K9 was a television programme that was built on writer Bob Baker's ownership of the concept of K9, as well as some of the business contacts he had as a consequence of his success with the Wallace and Grommit series of short films. Baker had been trying to leverage his rights to K9 for years, and the robot dog's reintroduction to new audiences in the Doctor Who episode School Reunion allowed him to shop the character to a new generation of producers and would-be financiers. It was produced in Australia by Park Entertainment and Stewart & Wall Entertainment under the auspices of Metal Mutt Productions, Baker's business identity. K9 premiered worldwide between 2009 and 2010, though some countries, like the United States had to wait as late as 2012 for their national debuts.

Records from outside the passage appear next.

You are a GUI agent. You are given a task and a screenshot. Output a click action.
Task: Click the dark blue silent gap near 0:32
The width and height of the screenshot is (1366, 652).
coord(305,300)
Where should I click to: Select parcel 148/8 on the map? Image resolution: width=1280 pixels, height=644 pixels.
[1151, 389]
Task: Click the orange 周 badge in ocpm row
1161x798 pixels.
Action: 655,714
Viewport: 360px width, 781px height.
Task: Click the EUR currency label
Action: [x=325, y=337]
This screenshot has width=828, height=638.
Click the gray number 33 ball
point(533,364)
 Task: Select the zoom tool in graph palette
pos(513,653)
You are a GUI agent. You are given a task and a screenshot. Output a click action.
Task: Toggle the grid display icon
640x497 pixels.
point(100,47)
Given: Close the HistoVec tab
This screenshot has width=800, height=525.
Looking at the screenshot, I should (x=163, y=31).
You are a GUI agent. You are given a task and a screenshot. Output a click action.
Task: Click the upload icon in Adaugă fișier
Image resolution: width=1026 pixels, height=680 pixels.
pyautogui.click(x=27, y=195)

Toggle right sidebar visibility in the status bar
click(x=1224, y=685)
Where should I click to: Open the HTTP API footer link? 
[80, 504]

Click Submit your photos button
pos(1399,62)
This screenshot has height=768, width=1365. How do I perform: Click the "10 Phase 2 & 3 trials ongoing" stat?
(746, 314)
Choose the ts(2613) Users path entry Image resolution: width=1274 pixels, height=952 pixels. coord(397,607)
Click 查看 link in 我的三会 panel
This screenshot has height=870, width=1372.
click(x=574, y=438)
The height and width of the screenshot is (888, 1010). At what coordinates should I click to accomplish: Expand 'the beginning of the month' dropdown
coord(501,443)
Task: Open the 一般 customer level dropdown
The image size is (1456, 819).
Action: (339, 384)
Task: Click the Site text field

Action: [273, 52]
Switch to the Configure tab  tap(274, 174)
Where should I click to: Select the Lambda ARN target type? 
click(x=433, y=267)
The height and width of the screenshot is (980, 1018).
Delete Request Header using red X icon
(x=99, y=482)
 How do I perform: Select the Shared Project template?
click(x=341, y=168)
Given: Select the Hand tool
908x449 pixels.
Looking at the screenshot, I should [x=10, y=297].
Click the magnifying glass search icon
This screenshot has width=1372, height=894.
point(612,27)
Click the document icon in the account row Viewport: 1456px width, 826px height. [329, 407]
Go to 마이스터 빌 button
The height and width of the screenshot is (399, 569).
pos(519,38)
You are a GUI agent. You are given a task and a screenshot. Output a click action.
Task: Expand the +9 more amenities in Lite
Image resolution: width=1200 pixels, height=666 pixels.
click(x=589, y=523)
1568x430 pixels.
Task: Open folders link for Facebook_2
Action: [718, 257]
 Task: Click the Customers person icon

Though made in Australia, it was set in the London of 2050, and involved a new version of the robot dog. It posited a slightly dystopian future in which individuality and free thought was somewhat dampened by a sinister government agency called simply "the Department". Each of the twenty-odd episodes fit loosely into an overall narrative arc that was eventually wrapped up in the finale.

Categorically K9

As with Torchwood, there are two major categories for K9. There's category:K9, which is about the character. Then there's category:K9 (TV series), which is about the 2009 television show. Choose wisely.

A de-hyphenated dog

So why is it K9 and not K-9? Because this evidently the original form of the name, and also the way used most often in print. It's important for wiki functionality that we choose one way of spelling it, and stick to it. Interested in reading more? Is it even possible that you could be? If so, read this background note

A complicated copyright

K9 literally required a global financing deal. It is one of the many subjects we deal with on this wiki that have practically no involvement by the British Broadcasting Corporation, and arguably one of the most notable. Heck, they didn't even exhibit it in the United Kingdom. The essential rights to the series are held by Metal Mutt Productions.

Love is in the air

Unlike The Sarah Jane Adventures, which really didn't have any overt romance for its younger characters until the last couple of episodes, K9 almost immediately suggested a love triangle between its three stars. Then, as the season progressed, the question of whether Jorjie would end up with Starkey or Darius became more urgent. We never quite found out, but at least we got a kiss here and there.